(RECORDS TO USE)
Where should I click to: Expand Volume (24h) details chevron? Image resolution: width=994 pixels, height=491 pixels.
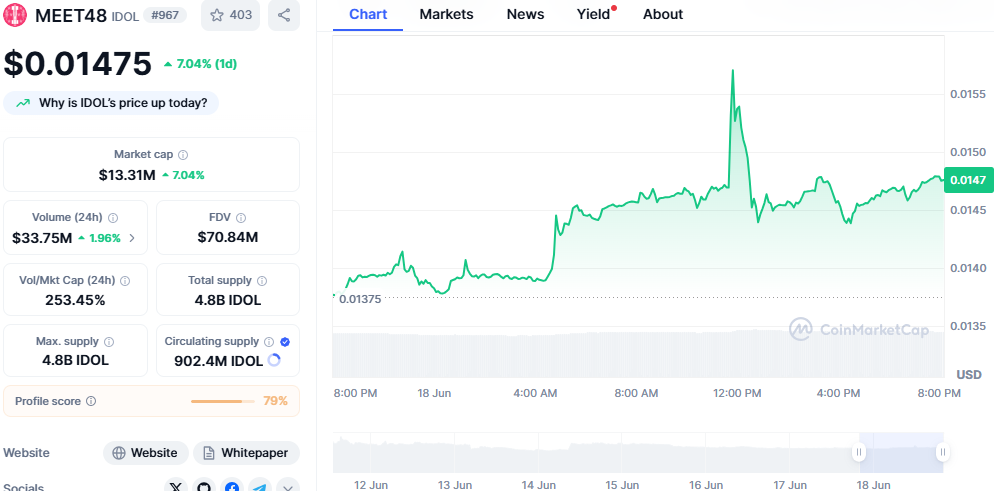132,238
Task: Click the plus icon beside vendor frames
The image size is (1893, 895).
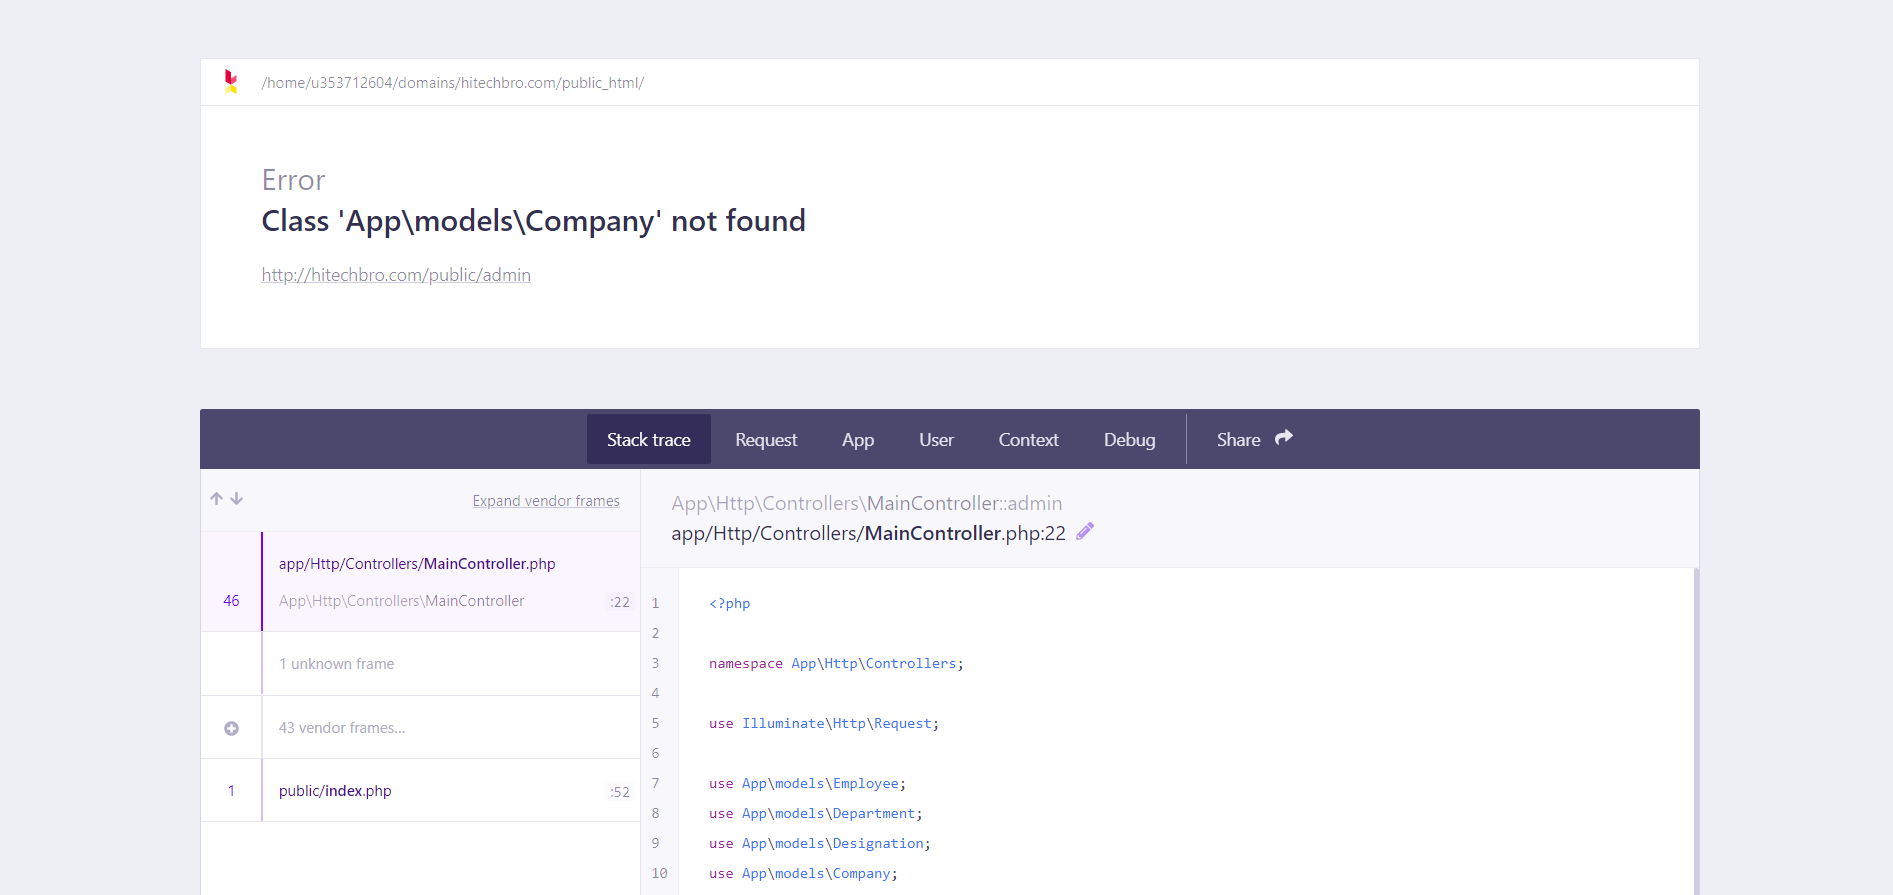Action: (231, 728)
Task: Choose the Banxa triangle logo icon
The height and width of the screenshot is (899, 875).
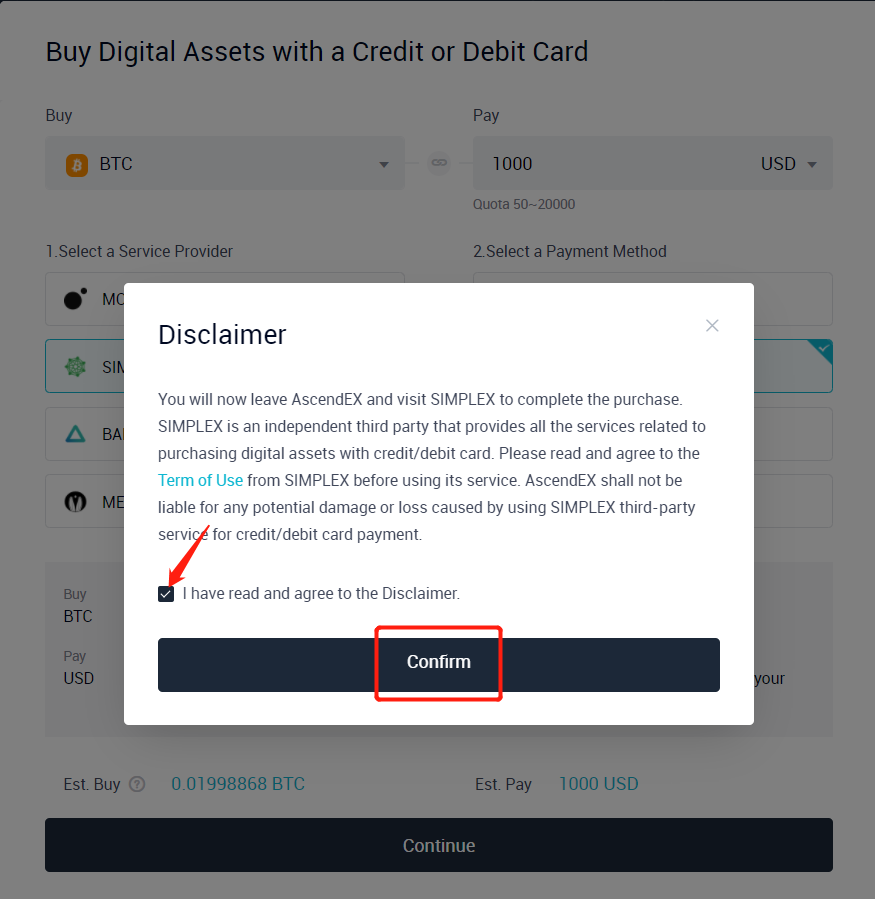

(PROBLEM DESCRIPTION) Copy every line of the entries above word for word, leaving out the pictures.

(ANSWER TO THE EXERCISE)
Where should I click to: Expand Volume (24h) details chevron? Image resolution: width=994 pixels, height=491 pixels.
132,238
Task: Click the plus icon beside vendor frames
The image size is (1893, 895).
Action: (231, 728)
Task: Choose the Banxa triangle logo icon
The height and width of the screenshot is (899, 875).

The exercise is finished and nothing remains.